* **Extracted text**:
>>>

Calling all health care professionals: Get involved at the school board level

As local educational agencies continue to grapple with more issues linked to student health, it is critical that health professionals weigh in on the conversations school boards have as they shape and adopt policy, according to an Oct. 23 article published in JAMA Pediatrics.

Co-author Charles G. Prober — founding executive director of the Stanford Center for Health Education and professor of Pediatrics, Microbiology and Immunology at Stanford University — noted that the COVID-19 pandemic dropped school boards into the middle of having to implement policies from the Centers for Disease Control and Prevention and state governments, often without adequate health-related guidance.

Despite the significant role LEAs play in shaping public health, the perspectives of health professionals are often underrepresented in these settings, Prober said.

“At nearly every meeting, school boards must contend with resolutions and policies that shape several critical social determinants of health (SDOH),” he wrote. “Irrespective of whether they choose to run for elected office themselves, health professionals can contribute to education policy changes through numerous approaches, such as attending board meetings, informing health promotion efforts at schools and liaising directly with local families.”

How education policy shapes student health

School board decisions have the potential to broadly impact student health across many domains. For example, boards interpreting and implementing federal guidelines for cafeteria nutrition can influence obesity rates, while investments in air filters, air conditioning systems and protection from excessive sun exposure can mitigate other issues.

<<<

* **Complete the following**:
1. For each statement below, say whether it agrees with the article on health professionals and school boards. Answer yes or no and quote the words from the text that decide it.
(a) The JAMA Pediatrics article was published on Oct. 23.
(b) Prober says health professionals have to run for elected office to contribute to education policy.
(c) Prober said the perspectives of health professionals are well represented in local educational agency settings.
2. Go on with the article on health professionals and school boards from the point where it stops.

* **Collected material**:
>>>

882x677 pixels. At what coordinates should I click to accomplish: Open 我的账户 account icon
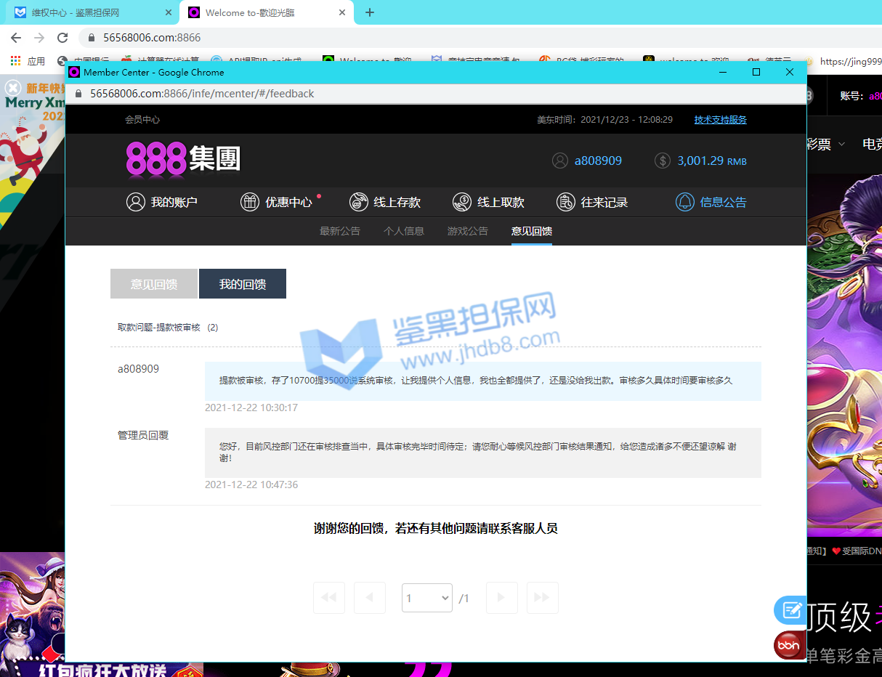coord(136,202)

<<<

* **Results of the tasks**:
1.
(a) Yes: "according to an Oct. 23 article published in JAMA Pediatrics."
(b) No: "Irrespective of whether they choose to run for elected office themselves, health professionals can contribute to education policy changes through numerous approaches"
(c) No: "the perspectives of health professionals are often underrepresented in these settings"

2.
Decisions to hire school-based health professionals, foster partnerships with county health offices or support comprehensive school-based health services that span preventative, acute and emergency care are obvious ways in which boards can influence the health of students, the article notes. But curriculum-related decisions such as shaping physical education practices and allowing accurate sexual health curriculum can also have short- and long-term impacts, as can the adoption of resolutions advancing school safety by seeking to prevent bullying, harassment, discrimination and other forms of violence.

“Ultimately, board knowledge and support for these services may facilitate improved access to preventative care for youth, including mental health care, immunization, and sexual health care,” Prober said. “Pediatricians, mental health professionals and epidemiologists in particular may offer relevant insights to school boards as they grapple with health care delivery and SDOH challenges. Moreover, school boards would benefit from expertise in translating frequently updated research guidance to actionable insights.”


Prober acknowledges that clinicians may be wary of engaging in “such contentious political arenas,” but calls on them to take these opportunities to provide evidence and best practices and get involved in other ways too.

Involvement may include something as simple as engaging in discussions with policymakers, to establishing rotations for pediatric residents or fellows “through school-based health clinics during which learners may be asked to attend a school board meeting to understand how they can better collaborate with local policymakers.”

Healthcare professionals should consider reaching out to board members and attending meetings, but school boards can take steps on their end to seek out the expertise of local health professionals too, Prober noted. School boards may “hardwire” advisory roles for health care professionals to take on tasks like reviewing proposed initiatives. Boards can pass provisions mandating that these roles be filled by those with specific experience, he continued.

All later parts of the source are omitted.